[WHAT THIS TASK INVOLVES] Extract the lines of the material below from the line containing "has width=912, height=513." to the line containing "Looking at the screenshot, I should pos(78,25).", including both of those lines, and copy them word for word.

(Entries for locating text and elements)
+--
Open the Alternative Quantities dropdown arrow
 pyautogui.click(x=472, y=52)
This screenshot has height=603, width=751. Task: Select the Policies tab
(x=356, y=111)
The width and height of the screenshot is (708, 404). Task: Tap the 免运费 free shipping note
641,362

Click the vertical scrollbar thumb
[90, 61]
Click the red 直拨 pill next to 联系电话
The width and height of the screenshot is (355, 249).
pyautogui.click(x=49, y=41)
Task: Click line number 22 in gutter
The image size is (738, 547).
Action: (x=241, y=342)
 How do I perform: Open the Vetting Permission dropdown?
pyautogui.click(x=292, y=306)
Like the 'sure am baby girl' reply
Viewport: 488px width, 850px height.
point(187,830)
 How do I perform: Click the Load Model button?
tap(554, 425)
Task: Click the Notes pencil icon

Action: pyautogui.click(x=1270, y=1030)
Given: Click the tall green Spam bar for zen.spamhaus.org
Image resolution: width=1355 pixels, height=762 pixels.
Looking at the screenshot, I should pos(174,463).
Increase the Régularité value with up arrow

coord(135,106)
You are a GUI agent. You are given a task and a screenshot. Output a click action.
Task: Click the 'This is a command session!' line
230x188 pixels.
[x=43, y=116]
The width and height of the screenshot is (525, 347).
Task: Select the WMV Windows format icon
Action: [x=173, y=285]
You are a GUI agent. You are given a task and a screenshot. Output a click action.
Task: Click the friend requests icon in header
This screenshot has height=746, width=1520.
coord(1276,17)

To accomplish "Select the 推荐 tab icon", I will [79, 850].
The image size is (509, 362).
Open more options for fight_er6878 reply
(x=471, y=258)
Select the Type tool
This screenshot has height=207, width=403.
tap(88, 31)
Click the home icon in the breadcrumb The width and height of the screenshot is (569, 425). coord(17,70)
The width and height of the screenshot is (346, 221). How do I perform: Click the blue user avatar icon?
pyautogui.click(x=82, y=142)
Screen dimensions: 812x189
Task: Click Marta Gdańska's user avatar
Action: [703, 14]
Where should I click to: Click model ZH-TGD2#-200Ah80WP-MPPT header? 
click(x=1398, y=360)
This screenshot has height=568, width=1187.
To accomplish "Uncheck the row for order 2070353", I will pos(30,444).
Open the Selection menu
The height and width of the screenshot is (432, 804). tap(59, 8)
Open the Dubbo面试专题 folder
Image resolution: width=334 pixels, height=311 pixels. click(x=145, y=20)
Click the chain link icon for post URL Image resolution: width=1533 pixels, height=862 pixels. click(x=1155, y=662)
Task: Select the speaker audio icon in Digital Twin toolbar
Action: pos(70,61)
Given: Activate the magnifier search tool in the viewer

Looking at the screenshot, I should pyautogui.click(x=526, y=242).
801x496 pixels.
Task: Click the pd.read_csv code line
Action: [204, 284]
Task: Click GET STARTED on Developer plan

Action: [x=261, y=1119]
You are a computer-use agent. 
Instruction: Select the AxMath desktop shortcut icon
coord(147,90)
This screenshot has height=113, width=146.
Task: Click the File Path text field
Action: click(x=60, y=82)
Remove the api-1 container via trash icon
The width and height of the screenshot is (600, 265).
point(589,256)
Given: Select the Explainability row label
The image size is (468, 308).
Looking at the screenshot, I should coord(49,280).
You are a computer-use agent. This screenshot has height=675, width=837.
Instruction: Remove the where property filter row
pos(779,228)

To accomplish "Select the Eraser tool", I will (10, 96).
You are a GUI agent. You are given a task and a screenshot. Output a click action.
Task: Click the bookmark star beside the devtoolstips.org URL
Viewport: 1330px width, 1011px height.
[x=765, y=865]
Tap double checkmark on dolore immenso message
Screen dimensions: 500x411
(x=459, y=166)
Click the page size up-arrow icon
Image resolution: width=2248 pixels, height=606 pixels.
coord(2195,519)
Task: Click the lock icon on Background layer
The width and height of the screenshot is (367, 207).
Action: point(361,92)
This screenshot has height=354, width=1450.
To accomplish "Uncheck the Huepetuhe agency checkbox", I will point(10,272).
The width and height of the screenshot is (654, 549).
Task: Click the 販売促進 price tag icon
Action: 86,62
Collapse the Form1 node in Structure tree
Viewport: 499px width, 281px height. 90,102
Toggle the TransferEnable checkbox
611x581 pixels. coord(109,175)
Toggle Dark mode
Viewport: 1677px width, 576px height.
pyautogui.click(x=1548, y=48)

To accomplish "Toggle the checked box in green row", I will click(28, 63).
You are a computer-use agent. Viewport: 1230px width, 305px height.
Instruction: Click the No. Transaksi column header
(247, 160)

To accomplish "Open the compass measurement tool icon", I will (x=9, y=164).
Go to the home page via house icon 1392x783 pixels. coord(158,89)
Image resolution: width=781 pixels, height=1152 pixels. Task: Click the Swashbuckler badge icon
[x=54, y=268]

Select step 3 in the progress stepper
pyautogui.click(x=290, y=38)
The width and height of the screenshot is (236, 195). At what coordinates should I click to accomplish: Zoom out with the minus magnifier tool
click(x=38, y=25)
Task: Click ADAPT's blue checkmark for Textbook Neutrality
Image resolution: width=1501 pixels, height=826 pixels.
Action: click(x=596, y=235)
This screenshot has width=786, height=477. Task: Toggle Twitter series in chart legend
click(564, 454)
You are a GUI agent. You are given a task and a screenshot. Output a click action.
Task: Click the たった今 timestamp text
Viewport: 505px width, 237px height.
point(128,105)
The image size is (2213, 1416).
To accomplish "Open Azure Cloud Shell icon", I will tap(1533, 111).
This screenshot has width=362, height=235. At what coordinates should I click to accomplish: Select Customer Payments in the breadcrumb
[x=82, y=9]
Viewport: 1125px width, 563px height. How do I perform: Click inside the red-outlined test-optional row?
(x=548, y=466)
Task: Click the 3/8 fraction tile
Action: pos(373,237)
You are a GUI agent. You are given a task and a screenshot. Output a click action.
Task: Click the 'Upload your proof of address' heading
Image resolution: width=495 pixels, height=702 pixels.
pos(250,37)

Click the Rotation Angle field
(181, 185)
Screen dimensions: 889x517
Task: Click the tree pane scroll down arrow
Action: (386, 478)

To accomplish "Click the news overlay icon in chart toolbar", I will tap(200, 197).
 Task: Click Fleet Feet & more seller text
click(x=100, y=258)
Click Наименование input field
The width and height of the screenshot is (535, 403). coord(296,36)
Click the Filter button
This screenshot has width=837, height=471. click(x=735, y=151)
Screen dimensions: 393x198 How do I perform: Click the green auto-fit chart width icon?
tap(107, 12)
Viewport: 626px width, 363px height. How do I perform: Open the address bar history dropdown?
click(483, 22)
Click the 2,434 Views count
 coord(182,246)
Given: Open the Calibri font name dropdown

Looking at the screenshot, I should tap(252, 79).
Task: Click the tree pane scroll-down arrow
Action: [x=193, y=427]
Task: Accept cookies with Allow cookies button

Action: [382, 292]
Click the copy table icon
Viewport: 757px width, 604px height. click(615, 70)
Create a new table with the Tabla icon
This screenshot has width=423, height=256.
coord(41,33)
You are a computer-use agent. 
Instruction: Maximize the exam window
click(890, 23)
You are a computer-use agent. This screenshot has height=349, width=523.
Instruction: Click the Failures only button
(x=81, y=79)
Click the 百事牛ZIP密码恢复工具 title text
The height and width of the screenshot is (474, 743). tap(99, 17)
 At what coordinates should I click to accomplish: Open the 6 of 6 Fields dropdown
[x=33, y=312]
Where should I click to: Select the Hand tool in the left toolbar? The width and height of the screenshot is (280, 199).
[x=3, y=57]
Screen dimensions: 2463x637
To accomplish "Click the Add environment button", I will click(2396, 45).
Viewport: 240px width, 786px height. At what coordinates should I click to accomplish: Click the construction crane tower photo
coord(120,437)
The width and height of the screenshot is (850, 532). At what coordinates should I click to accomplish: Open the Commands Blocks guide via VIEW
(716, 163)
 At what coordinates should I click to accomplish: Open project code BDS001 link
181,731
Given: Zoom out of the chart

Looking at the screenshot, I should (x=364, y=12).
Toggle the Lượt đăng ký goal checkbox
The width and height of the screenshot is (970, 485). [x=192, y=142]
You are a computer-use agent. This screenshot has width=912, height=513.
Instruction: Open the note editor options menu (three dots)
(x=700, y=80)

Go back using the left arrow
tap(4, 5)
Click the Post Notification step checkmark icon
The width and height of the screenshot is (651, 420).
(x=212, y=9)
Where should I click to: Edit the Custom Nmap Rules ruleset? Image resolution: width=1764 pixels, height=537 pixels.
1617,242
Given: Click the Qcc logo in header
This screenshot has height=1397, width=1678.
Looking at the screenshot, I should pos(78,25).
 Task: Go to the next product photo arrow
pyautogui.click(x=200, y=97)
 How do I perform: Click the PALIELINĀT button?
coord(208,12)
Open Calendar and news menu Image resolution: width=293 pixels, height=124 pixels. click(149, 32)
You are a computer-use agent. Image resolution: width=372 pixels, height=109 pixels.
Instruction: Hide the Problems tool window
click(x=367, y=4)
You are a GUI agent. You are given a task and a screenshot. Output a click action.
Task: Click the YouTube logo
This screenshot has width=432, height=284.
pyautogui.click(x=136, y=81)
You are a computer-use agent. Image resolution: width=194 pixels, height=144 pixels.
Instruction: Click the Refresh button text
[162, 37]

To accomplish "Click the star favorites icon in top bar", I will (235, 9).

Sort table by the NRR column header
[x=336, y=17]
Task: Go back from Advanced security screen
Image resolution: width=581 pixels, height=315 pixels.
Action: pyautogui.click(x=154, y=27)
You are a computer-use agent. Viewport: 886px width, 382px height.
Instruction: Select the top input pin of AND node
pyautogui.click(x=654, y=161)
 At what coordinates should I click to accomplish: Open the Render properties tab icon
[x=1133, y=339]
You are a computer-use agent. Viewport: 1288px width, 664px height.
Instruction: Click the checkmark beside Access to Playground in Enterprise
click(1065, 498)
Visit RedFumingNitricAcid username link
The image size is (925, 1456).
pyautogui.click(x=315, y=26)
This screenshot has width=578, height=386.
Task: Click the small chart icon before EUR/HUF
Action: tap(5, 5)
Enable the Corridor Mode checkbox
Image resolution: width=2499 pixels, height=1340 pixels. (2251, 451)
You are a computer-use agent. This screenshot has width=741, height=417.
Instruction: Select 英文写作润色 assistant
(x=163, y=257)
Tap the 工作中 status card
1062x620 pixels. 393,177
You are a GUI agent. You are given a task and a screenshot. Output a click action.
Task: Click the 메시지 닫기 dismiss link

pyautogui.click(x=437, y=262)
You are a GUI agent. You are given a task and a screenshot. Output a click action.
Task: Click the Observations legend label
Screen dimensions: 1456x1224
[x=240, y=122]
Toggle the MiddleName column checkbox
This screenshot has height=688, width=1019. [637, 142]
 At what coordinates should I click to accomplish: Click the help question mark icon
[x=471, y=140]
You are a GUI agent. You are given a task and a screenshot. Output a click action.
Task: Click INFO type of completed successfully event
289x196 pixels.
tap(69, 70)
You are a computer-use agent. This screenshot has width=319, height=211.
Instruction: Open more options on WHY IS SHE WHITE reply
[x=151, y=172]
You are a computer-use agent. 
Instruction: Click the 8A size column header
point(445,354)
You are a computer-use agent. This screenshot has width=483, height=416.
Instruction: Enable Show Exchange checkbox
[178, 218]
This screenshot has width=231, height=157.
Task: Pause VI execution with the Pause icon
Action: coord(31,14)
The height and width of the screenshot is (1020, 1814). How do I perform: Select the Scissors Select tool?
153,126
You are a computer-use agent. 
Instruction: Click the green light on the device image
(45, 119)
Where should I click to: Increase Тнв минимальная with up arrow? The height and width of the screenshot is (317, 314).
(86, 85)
+--
[SOLVED EXERCISE]
You are a computer-use agent. This screenshot has width=912, height=513.
Instruction: Open the note editor options menu (three dots)
(x=700, y=80)

Go back using the left arrow
tap(4, 5)
Click the Post Notification step checkmark icon
The width and height of the screenshot is (651, 420).
(x=212, y=9)
Where should I click to: Edit the Custom Nmap Rules ruleset? Image resolution: width=1764 pixels, height=537 pixels.
1617,242
Given: Click the Qcc logo in header
This screenshot has height=1397, width=1678.
Looking at the screenshot, I should pos(78,25).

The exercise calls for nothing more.